:: Task goal ::
Copy each line of the data below word for word, keeping its order and line breaks.

:: Data for locating described items ::
****
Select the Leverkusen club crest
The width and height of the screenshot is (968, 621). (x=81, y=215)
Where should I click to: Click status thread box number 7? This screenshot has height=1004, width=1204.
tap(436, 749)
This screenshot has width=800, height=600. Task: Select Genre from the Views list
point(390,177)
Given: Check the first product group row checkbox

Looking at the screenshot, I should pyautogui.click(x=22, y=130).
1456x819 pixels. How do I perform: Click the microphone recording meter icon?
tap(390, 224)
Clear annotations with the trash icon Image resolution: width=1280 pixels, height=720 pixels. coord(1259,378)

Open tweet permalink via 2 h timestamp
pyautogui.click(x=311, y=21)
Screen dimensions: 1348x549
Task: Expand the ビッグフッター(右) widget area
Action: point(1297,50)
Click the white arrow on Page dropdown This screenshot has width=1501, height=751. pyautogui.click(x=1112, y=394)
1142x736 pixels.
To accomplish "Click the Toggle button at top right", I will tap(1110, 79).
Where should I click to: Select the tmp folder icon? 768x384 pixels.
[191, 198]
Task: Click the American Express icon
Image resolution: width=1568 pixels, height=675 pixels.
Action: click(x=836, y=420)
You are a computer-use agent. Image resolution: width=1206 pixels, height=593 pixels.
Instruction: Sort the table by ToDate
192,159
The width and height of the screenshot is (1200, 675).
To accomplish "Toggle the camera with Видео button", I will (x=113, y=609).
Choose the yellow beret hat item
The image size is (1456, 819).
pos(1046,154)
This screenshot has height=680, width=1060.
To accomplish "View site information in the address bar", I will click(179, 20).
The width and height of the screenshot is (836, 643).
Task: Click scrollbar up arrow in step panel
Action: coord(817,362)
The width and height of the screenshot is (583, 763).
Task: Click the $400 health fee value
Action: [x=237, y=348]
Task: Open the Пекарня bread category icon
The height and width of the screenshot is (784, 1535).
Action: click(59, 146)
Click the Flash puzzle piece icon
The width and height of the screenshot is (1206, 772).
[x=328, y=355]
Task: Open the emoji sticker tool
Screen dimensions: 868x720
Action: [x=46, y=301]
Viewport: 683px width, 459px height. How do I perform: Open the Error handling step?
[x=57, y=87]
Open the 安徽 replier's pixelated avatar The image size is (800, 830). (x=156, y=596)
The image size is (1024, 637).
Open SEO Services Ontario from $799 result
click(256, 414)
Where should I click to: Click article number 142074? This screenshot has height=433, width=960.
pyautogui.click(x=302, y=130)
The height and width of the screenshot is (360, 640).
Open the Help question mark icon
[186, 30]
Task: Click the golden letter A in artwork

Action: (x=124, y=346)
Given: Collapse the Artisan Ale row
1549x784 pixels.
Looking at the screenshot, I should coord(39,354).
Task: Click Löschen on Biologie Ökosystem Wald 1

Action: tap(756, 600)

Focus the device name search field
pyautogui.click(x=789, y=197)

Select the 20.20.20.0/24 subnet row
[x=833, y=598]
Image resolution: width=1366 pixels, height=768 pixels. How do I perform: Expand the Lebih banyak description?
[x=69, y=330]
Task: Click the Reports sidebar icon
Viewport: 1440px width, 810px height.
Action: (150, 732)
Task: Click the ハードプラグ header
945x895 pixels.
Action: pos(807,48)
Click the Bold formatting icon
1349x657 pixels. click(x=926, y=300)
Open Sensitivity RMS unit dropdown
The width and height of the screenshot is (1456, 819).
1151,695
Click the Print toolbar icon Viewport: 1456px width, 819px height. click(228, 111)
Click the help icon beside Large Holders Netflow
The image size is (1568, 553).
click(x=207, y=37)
****
:: Worked answer ::
Select the Leverkusen club crest
The width and height of the screenshot is (968, 621). (x=81, y=215)
Where should I click to: Click status thread box number 7? This screenshot has height=1004, width=1204.
tap(436, 749)
This screenshot has width=800, height=600. Task: Select Genre from the Views list
point(390,177)
Given: Check the first product group row checkbox

Looking at the screenshot, I should pyautogui.click(x=22, y=130).
1456x819 pixels. How do I perform: Click the microphone recording meter icon?
tap(390, 224)
Clear annotations with the trash icon Image resolution: width=1280 pixels, height=720 pixels. coord(1259,378)

Open tweet permalink via 2 h timestamp
pyautogui.click(x=311, y=21)
Screen dimensions: 1348x549
Task: Expand the ビッグフッター(右) widget area
Action: point(1297,50)
Click the white arrow on Page dropdown This screenshot has width=1501, height=751. pyautogui.click(x=1112, y=394)
1142x736 pixels.
To accomplish "Click the Toggle button at top right", I will tap(1110, 79).
Where should I click to: Select the tmp folder icon? 768x384 pixels.
[191, 198]
Task: Click the American Express icon
Image resolution: width=1568 pixels, height=675 pixels.
Action: click(x=836, y=420)
You are a computer-use agent. Image resolution: width=1206 pixels, height=593 pixels.
Instruction: Sort the table by ToDate
192,159
The width and height of the screenshot is (1200, 675).
To accomplish "Toggle the camera with Видео button", I will (x=113, y=609).
Choose the yellow beret hat item
The image size is (1456, 819).
pos(1046,154)
This screenshot has height=680, width=1060.
To accomplish "View site information in the address bar", I will click(179, 20).
The width and height of the screenshot is (836, 643).
Task: Click scrollbar up arrow in step panel
Action: coord(817,362)
The width and height of the screenshot is (583, 763).
Task: Click the $400 health fee value
Action: [x=237, y=348]
Task: Open the Пекарня bread category icon
The height and width of the screenshot is (784, 1535).
Action: click(59, 146)
Click the Flash puzzle piece icon
The width and height of the screenshot is (1206, 772).
[x=328, y=355]
Task: Open the emoji sticker tool
Screen dimensions: 868x720
Action: [x=46, y=301]
Viewport: 683px width, 459px height. How do I perform: Open the Error handling step?
[x=57, y=87]
Open the 安徽 replier's pixelated avatar The image size is (800, 830). (x=156, y=596)
The image size is (1024, 637).
Open SEO Services Ontario from $799 result
click(256, 414)
Where should I click to: Click article number 142074? This screenshot has height=433, width=960.
pyautogui.click(x=302, y=130)
The height and width of the screenshot is (360, 640).
Open the Help question mark icon
[186, 30]
Task: Click the golden letter A in artwork

Action: (x=124, y=346)
Given: Collapse the Artisan Ale row
1549x784 pixels.
Looking at the screenshot, I should coord(39,354).
Task: Click Löschen on Biologie Ökosystem Wald 1

Action: tap(756, 600)

Focus the device name search field
pyautogui.click(x=789, y=197)

Select the 20.20.20.0/24 subnet row
[x=833, y=598]
Image resolution: width=1366 pixels, height=768 pixels. How do I perform: Expand the Lebih banyak description?
[x=69, y=330]
Task: Click the Reports sidebar icon
Viewport: 1440px width, 810px height.
Action: (150, 732)
Task: Click the ハードプラグ header
945x895 pixels.
Action: pos(807,48)
Click the Bold formatting icon
1349x657 pixels. click(x=926, y=300)
Open Sensitivity RMS unit dropdown
The width and height of the screenshot is (1456, 819).
1151,695
Click the Print toolbar icon Viewport: 1456px width, 819px height. click(228, 111)
Click the help icon beside Large Holders Netflow
The image size is (1568, 553).
click(x=207, y=37)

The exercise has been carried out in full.